_STATED TASK_:
Write the lines from the start of the items up to and including the line with "The image size is (863, 602). tap(94, 592)" as a JSON list of strings, one string per line, leaving out blank lines.

_GIVEN RECORDS_:
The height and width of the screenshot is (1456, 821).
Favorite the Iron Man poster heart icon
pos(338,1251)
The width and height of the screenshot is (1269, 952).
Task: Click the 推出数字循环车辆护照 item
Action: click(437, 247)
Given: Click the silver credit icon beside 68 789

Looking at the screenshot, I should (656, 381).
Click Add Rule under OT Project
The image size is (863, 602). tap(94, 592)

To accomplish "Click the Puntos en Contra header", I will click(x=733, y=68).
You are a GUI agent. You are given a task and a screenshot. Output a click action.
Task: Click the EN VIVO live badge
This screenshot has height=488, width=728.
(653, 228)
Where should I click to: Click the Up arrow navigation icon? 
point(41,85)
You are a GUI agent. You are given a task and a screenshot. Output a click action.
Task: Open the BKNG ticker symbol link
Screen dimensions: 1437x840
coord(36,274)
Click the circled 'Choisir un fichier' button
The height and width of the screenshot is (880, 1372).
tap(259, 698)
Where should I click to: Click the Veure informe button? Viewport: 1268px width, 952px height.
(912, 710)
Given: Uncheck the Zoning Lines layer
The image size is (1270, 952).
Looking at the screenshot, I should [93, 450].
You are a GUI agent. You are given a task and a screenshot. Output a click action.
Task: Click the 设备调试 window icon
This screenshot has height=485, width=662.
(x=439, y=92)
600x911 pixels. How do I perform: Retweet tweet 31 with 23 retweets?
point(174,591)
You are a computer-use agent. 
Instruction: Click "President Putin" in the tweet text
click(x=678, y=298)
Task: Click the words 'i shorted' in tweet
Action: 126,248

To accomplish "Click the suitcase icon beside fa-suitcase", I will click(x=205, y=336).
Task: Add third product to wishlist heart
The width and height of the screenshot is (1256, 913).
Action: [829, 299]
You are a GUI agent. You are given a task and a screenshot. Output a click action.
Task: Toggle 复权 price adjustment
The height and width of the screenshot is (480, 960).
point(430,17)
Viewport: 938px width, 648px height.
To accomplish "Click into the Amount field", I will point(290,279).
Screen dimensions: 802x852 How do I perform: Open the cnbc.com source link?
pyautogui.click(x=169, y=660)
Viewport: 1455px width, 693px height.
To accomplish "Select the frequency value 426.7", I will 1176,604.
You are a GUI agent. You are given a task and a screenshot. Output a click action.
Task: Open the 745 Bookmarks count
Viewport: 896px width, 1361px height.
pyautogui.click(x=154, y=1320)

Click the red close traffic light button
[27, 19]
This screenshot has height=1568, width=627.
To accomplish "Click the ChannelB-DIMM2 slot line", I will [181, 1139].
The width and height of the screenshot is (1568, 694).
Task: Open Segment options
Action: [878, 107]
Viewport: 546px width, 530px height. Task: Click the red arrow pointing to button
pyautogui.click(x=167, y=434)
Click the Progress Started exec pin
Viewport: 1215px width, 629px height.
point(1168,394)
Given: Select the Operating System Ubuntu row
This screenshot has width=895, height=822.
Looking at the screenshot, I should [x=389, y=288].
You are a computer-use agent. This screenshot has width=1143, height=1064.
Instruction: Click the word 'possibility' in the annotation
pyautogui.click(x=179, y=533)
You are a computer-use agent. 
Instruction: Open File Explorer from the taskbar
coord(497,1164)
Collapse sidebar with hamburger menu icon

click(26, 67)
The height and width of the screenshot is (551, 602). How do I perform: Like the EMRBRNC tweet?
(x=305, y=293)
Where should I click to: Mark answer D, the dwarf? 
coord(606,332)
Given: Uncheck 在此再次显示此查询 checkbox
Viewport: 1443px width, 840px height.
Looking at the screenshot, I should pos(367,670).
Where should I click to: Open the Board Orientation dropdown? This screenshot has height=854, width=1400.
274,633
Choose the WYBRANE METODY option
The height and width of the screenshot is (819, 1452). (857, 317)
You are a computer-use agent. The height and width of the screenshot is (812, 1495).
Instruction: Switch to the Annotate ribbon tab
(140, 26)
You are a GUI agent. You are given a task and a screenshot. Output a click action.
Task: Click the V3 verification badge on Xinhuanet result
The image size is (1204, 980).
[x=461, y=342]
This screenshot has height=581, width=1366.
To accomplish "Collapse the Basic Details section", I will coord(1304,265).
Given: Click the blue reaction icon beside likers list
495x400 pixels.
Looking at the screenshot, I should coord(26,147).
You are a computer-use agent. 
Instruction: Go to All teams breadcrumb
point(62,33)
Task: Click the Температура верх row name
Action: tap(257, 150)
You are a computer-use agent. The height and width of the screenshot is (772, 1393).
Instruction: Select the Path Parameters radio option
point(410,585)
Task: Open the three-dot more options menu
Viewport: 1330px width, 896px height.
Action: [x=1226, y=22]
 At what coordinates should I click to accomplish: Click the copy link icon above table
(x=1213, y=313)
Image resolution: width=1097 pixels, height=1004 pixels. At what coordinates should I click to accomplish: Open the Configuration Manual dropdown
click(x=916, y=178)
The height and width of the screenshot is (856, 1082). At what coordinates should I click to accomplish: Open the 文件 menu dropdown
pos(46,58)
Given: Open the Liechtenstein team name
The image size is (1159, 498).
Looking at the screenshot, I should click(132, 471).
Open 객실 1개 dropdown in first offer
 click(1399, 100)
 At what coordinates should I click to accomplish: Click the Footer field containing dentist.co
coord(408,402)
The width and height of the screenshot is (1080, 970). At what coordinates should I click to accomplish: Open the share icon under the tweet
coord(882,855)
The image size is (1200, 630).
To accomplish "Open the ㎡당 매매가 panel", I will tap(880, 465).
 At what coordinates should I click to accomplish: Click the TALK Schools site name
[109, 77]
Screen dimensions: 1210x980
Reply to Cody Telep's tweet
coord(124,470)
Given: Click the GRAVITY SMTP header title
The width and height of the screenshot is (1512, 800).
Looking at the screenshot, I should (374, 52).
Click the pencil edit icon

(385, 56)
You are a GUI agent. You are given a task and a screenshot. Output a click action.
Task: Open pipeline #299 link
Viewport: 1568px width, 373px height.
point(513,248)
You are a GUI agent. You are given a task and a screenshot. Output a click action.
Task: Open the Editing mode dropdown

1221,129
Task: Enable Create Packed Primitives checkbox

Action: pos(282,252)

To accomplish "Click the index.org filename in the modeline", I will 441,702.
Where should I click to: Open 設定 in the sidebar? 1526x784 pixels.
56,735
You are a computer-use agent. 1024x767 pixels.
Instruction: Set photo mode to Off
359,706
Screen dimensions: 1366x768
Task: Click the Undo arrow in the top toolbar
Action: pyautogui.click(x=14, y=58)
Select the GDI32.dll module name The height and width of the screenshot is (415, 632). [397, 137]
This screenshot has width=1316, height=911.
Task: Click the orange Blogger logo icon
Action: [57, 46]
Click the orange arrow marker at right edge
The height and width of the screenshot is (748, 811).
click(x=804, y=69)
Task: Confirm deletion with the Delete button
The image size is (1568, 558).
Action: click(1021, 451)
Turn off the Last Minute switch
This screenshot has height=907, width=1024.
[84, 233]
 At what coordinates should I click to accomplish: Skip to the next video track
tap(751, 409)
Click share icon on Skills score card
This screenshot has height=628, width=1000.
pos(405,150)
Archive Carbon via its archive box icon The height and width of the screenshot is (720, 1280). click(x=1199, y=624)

_SOLUTION TO THIS TASK_:
[
  "The height and width of the screenshot is (1456, 821).",
  "Favorite the Iron Man poster heart icon",
  "pos(338,1251)",
  "The width and height of the screenshot is (1269, 952).",
  "Task: Click the 推出数字循环车辆护照 item",
  "Action: click(437, 247)",
  "Given: Click the silver credit icon beside 68 789",
  "Looking at the screenshot, I should (656, 381).",
  "Click Add Rule under OT Project",
  "The image size is (863, 602). tap(94, 592)"
]